In den avond van den 10en Mei 1940 lieten Nederlandsche militairen hooger genoemde brug springen. Het detachement heeft in den nacht van 10 op 11 Mei haar gewone wacht aan de Grebbe gehouden en is op Zaterdagmorgen 11 Mei op last van Sergeant van HAL begonnen, met het graven van een schuilplaats plusminus 200 meter van de brug op den berg, dichtbij een ommuurde kweekerij. Deze schuilplaats werd plusminus 3 bij 2 meter groot en is waarschijnlijk plusminus 1.60 meter diep geweest. Zij werd afgedekt met palen, waarover staldeuren, waarop weer het zand uit de kuil werd geworpen. De opening was zoo groot, dat een militair zonder uitrusting er in en uit kon klauteren. In geen enkel opzicht droeg deze schuilplaats het karakter van een loopgraaf of stelling. In de schuilplaats werden eenige matrassen en dekens gebracht, maar verder was er niets om op te zitten. Voedsel was niet aanwezig en aan drank slechts eenige flesschen wijn, gehaald uit het verlaten Hotel aan den voet van den Grebbeberg. De geheele uitrusting, ook de meeste geweren, werden boven bij de schuilplaats achtergelaten. In den namiddag van den 11en Mei is het geheele detachement in de schuilplaats gegaan.
Op Pinksterzondag 12 Mei in den voormiddag is (volgens verklaring van de RUITER) een Duitscher gekomen, die de geweren boven op de kuil heeft vernield en eenige schoten in de schuilplaats heeft gelost. Hierbij zijn geen dooden gevallen en de mannen van het detachement hielden zich stil om den indruk te wekken, dat niemand zich daar verborgen hield.
In den namiddag van denzelfden dag zijn Duitsche militairen gekomen, die eenige handgranaten in de schuilplaats hebben geworpen. De mannen van het detachement hadden reeds besloten zich over te geven, toen zij de Duitschers hoorden naderen en eenigen waren reeds bezig er uit te klimmen, toen de handgranaten hun noodlottig werk deden. Vermoedelijk zijn hierbij ook eenige schoten gelost. In elk geval zijn hierbij verschillende dooden gevallen. Zeker is het, dat in elk geval Gijs van ROSSUM doodelijk gewond werd en na betrekkelijk korte tijd is gestorven. Ook VERHOEF en WILLEMSEN werden onmiddelijk gedood. Eenigen slaagden er in de schuilplaats te verlaten, maar zij zijn boven gekomen waarschijnlijk doodelijk getroffen door het vuur der Duitschers. In elk geval zijn door JACOBS en VERWOERT de lichamen van eenige Nederlandsche militairen op 14 Mei gezien, liggende boven de kuil.

___

- [DOEL VAN DE OPDRACHT]: Leg in één tot drie zinnen uit waarom de mannen van het detachement zich stilhielden toen een Duitser op de voormiddag van 12 mei schoten in de schuilplaats loste, zoals het verslag over de schuilplaats bij de Grebbe dat vermeldt.

___

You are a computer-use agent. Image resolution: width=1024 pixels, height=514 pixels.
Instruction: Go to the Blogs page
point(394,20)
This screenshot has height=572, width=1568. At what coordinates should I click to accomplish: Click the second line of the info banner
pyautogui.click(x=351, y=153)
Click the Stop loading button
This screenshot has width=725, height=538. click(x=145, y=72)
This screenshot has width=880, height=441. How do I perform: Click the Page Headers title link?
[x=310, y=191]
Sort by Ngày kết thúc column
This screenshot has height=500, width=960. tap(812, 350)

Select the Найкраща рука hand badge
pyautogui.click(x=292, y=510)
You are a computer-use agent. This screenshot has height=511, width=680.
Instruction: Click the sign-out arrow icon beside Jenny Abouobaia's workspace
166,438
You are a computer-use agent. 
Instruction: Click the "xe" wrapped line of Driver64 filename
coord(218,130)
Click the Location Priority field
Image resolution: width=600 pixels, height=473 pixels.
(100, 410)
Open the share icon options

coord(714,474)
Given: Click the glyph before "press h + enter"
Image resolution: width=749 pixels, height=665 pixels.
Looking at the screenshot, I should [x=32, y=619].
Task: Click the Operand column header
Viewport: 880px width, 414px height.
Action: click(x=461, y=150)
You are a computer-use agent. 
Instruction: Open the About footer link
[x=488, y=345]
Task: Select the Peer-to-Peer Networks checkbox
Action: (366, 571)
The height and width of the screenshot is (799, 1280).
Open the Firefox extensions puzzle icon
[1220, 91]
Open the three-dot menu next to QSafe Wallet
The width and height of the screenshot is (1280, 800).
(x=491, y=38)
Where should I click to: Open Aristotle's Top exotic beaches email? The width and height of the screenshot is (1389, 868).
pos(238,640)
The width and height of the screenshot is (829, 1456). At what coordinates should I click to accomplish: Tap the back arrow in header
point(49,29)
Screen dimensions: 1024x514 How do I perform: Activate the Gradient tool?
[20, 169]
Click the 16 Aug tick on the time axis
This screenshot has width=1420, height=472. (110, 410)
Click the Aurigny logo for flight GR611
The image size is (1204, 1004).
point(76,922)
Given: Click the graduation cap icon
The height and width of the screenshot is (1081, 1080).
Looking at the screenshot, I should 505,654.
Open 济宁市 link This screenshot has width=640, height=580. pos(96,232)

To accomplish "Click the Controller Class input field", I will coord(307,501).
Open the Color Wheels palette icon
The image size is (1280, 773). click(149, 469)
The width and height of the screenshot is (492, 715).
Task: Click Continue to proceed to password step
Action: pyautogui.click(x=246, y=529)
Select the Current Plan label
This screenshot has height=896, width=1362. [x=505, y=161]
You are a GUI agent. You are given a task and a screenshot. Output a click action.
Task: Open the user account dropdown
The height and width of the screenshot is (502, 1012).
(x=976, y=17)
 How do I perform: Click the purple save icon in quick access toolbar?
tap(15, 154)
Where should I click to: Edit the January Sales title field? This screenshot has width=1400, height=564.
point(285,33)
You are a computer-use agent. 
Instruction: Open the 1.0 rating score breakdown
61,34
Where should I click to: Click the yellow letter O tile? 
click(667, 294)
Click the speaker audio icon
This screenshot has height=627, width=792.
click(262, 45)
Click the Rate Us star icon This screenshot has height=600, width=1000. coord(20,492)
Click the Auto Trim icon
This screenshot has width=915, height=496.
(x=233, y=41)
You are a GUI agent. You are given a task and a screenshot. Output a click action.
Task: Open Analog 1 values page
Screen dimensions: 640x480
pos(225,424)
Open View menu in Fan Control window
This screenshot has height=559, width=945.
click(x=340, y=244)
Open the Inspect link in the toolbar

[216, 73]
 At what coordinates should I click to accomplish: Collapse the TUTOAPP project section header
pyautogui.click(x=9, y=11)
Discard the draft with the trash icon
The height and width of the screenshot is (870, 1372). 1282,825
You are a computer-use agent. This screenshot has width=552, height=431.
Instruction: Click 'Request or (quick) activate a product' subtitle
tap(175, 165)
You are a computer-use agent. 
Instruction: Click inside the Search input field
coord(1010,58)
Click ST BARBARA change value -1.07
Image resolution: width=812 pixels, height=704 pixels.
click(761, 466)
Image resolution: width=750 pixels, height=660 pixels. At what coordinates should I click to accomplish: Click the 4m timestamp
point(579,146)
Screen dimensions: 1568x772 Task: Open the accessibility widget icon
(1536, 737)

___

- [OPGELOST PROBLEEM]: De mannen hielden zich stil om de indruk te wekken dat er niemand in de schuilplaats verborgen zat.